The indirection appearing in the middle of Figure 17-1 is the mechanism FreeBSD uses for providing this high-level I/O abstraction independence. Associated with each file descriptor is a function pointer leading to the code that will service the particular request: pipe_read for pipes, soo_read for sockets, mqf_read for POSIX message queues, kqueue_read for kernel event queues, and, finally, vn_read for actual files.

So far, in our example, we have encountered two instances where function pointers are used to dispatch a request to different functions. Typically, in such cases, a function pointer is used to demultiplex a single request to multiple potential providers. This use of indirection is so common that it forms an important element of object-oriented languages, in the form of dynamic dispatch to various subclass methods. To me, the manual implementation of dynamic dispatch in a procedural language like C is a distinguishing mark of an expert programmer. (Another is the ability to write a structured program in assembly language or Fortran.)
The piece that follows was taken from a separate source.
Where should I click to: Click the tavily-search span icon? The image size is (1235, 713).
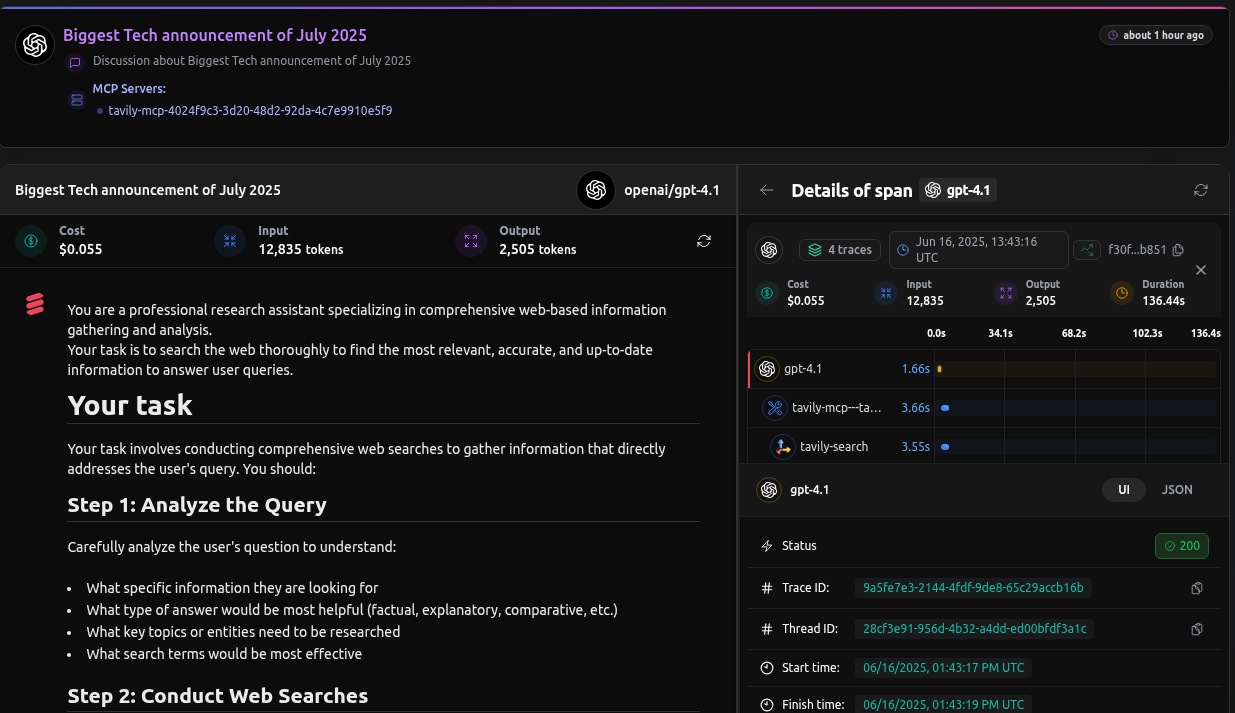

Indirection is also often introduced as a way to factor common functionality. Have a look at the top of Figure 17-1. Modern Unix systems have four variants of the vanilla read system call. The system call variants starting with p (pread, preadv) allow the specification of a file position together with the call. The variants ending with a v (readv, preadv) allow the specification of a vector of I/O requests instead of a single one. Although I consider this proliferation of system calls inelegant and against the spirit of Unix, applications programmers seem to depend on them for squeezing every bit of performance out of the Web or database servers they implement.

All these calls share some common code. The FreeBSD implementation introduces indirection through additional functions in order to avoid code duplication. The function kern_preadv handles the common parts of the positional system call variants, while kern_readv handles the remaining two system calls. The functionality common in all four is handled by another function, dofileread. In my mind, I can picture the joy developers got from factoring out the code common to those functions by introducing more levels of indirection. I always feel elated if, after committing a refactoring change, the lines I add are less than the lines I remove.

The journey from our call to a read function in our user-level program to the movement of a disk head to fetch our data from a platter is a long and tortuous one. In our description, we haven't considered what happens above the kernel layer (virtual machines, buffering, data representation), or what happens when a filesystem handles a request (buffering again, device drivers, data representation). Interestingly, there's a pleasant symmetry between the two ends we haven't covered: both involve hardware interfaces (virtual machines, such as the JVM at the top, and real interfaces at the bottom), buffering (to minimize system calls at the top, and to optimize the hardware's performance at the bottom), and data representation (to interact with the user's locale at the top, and to match the physical layer's requirements at the bottom). It seems that indirection is everywhere we care to cast our eyes. In the representative chunk we've looked at, nine levels of function calls, two indirections through function pointers, and a domain-specific language provided us with a representative view of its power.